Our medical education is littered with contradictions such as this. The ethicists tell us one thing while our mentors and future colleagues show us something different. Which of these discrepancies we encounter and how we navigate them shape what kinds of doctors we will become. Will our practice be driven by norms, which are based on generalizations of statistics most people hardly understand? Or will we rise above these norms, maintaining strict ethical integrity, but creating friction in our workplace and possibly endangering our careers? It is a difficult line to walk and the way we traverse it has significant, and possibly severe, implications for ourselves, our colleagues, and our patients.

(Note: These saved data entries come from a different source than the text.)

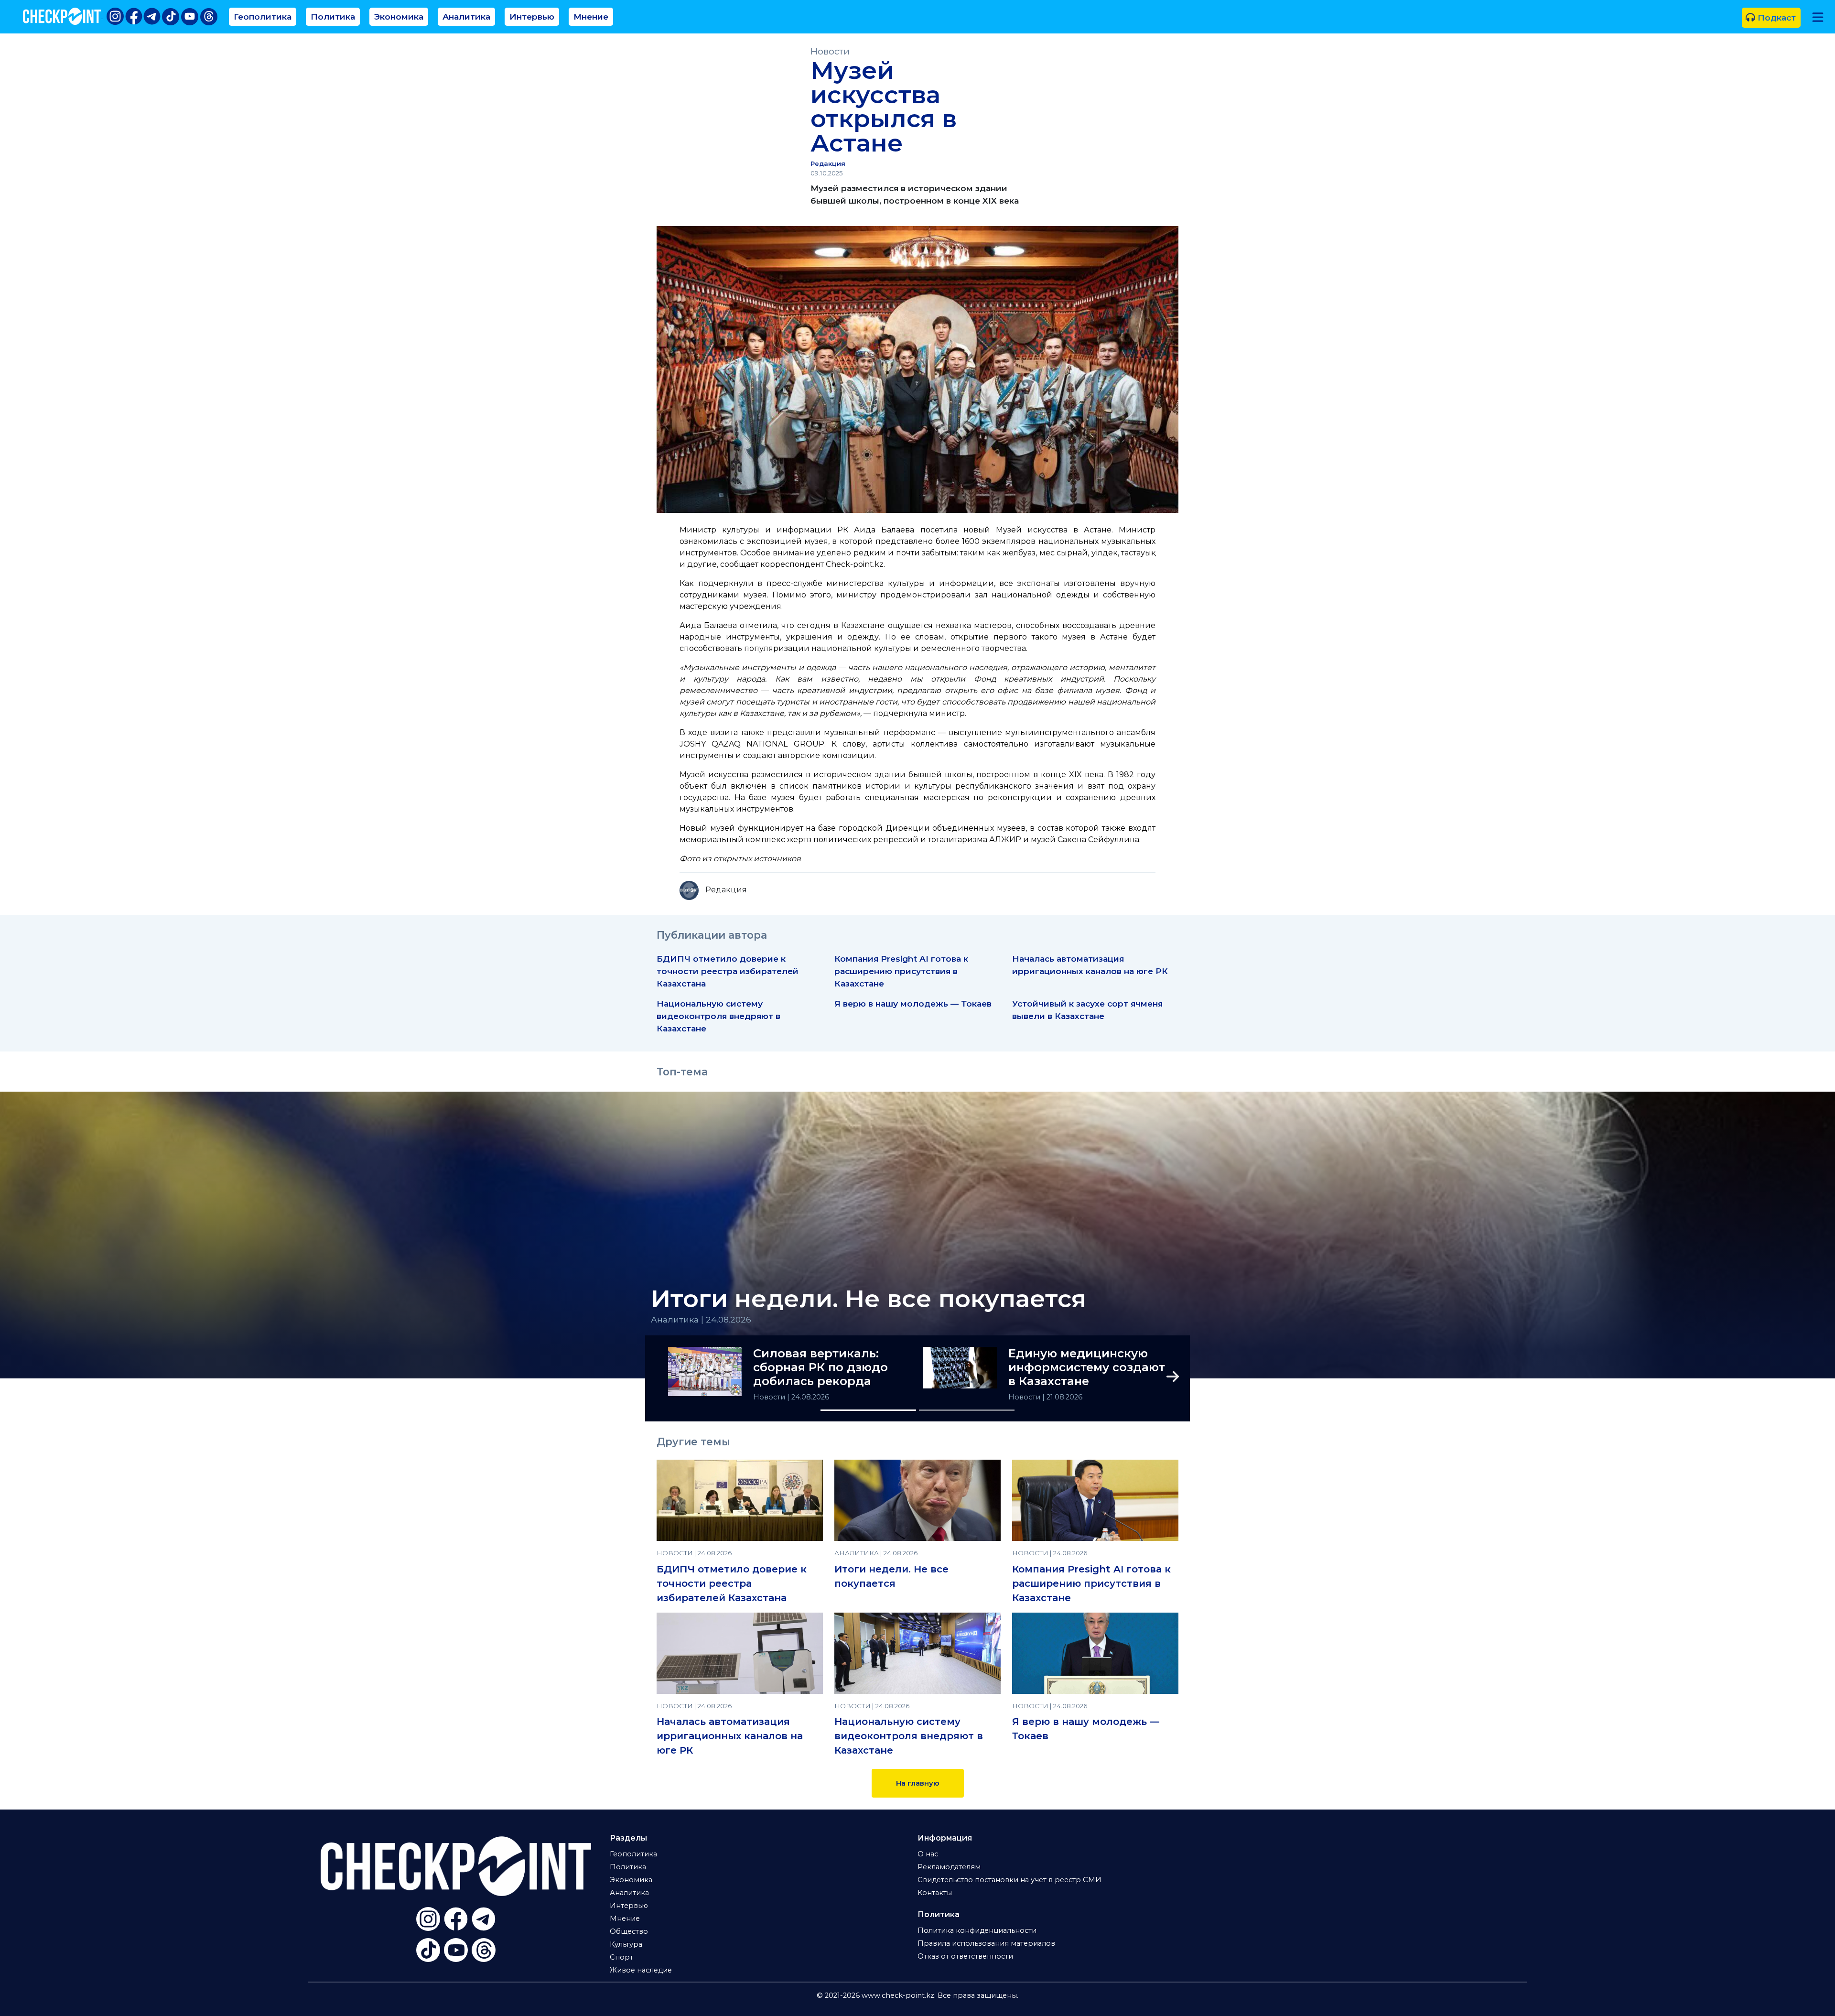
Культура (626, 1944)
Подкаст (1775, 17)
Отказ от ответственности (965, 1956)
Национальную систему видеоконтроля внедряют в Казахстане (718, 1015)
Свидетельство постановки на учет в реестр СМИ (1009, 1879)
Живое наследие (641, 1970)
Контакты (935, 1892)
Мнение (590, 16)
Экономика (398, 16)
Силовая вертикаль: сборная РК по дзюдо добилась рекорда (820, 1367)
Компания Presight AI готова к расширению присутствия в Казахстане (901, 971)
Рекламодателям (949, 1867)
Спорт (621, 1957)
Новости (830, 51)
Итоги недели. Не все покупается (868, 1298)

It is an ambitious task to address this discordance in medicine as it is embedded in the very heart of our medical culture. One way to begin shifting cultural norms is to start with the newest members of the group, students. The case presented to us on that day attempted to defy one of the concerning assumptions the medical community tends to make regarding an underprivileged population. However, its well-intentioned point was overshadowed by the rest of the curriculum which drove home the very assumptions it was trying to contradict. A more targeted overhaul of medical education is required, and it must include our textbooks, our standardized tests, and our teachers. Though complex and daunting, this effort is worth the price for more open-minded medical professionals who practice better, safer medicine.